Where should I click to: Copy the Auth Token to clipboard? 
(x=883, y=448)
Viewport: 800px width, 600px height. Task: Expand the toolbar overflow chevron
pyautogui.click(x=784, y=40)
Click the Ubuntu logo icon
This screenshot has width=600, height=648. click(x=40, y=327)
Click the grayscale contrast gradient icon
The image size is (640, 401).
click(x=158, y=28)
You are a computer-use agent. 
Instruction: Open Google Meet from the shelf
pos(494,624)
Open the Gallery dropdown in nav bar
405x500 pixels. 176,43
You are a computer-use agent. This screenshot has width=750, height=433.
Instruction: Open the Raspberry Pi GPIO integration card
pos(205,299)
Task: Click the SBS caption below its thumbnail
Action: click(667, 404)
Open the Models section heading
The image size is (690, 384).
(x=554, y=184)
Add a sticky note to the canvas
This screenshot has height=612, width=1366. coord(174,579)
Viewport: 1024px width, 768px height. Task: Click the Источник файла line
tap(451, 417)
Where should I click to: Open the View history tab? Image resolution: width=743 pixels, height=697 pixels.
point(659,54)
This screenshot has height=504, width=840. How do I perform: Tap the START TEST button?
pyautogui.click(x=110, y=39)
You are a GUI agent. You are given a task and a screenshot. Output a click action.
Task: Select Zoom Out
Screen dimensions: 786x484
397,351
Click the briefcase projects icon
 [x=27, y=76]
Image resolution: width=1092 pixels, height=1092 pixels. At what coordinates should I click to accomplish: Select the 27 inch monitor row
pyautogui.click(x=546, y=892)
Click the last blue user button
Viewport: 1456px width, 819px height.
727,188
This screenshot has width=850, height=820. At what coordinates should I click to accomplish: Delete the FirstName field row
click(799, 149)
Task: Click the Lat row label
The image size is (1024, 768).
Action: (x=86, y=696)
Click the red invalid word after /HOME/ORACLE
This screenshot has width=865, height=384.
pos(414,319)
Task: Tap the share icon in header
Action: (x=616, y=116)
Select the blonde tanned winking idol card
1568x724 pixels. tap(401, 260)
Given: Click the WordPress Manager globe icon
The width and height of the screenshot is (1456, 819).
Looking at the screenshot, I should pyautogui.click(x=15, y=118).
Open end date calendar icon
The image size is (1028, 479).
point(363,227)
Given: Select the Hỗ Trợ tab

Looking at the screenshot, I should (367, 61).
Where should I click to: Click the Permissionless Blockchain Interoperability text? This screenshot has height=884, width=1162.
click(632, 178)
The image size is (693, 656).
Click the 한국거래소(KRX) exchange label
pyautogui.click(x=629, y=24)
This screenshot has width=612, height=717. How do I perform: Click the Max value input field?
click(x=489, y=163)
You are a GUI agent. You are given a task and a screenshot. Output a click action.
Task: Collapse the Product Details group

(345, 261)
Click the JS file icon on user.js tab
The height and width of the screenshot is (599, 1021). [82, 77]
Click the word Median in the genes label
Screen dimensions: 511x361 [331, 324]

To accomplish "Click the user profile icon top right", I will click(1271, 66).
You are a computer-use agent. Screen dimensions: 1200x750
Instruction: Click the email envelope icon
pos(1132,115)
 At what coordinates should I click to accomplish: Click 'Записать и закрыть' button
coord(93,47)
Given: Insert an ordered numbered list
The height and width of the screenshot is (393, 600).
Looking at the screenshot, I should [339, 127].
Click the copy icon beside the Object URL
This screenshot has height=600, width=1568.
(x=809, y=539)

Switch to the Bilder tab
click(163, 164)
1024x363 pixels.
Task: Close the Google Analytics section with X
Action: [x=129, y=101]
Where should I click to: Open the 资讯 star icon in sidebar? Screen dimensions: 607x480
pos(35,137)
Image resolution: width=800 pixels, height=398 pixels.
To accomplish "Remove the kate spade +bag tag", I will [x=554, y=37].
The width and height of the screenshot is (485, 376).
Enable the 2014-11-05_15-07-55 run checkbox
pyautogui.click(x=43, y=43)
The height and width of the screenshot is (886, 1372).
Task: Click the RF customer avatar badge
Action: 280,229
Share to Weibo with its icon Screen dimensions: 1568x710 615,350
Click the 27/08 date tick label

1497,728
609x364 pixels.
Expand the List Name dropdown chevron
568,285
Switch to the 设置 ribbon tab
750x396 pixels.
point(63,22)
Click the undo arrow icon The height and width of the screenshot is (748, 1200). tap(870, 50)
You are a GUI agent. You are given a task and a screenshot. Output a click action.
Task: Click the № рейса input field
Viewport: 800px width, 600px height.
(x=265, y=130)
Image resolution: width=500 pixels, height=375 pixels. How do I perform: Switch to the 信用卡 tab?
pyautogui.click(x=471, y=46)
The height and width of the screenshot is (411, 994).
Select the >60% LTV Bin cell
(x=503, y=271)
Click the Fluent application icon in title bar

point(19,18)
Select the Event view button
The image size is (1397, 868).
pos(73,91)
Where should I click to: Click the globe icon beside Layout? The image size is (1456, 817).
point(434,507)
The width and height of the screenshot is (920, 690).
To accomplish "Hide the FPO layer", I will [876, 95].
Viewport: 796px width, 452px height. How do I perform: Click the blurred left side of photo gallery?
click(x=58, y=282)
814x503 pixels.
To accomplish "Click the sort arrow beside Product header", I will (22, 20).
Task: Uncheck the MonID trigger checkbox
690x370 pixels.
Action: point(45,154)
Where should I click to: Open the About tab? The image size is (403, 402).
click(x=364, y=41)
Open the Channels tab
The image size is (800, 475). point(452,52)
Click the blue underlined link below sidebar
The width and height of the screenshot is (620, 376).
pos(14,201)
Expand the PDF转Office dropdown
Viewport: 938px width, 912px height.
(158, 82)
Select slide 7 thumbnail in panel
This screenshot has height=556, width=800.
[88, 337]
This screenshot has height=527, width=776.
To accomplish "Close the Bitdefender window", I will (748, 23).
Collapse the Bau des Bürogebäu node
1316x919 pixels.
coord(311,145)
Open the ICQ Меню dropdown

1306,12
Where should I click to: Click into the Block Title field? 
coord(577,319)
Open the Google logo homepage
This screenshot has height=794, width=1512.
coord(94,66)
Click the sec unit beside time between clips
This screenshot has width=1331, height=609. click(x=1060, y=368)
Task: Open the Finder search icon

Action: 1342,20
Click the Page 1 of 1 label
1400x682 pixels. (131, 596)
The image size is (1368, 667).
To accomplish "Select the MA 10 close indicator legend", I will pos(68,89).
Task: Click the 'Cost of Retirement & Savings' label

Goal of the exercise: Every line of the records containing the word "computer" must appear in the answer.

Solution to this exercise:
You are a computer-use agent. 
You are a computer-use agent. This screenshot has width=750, height=433.
You are a computer-use agent. Screen dimensions: 1200x750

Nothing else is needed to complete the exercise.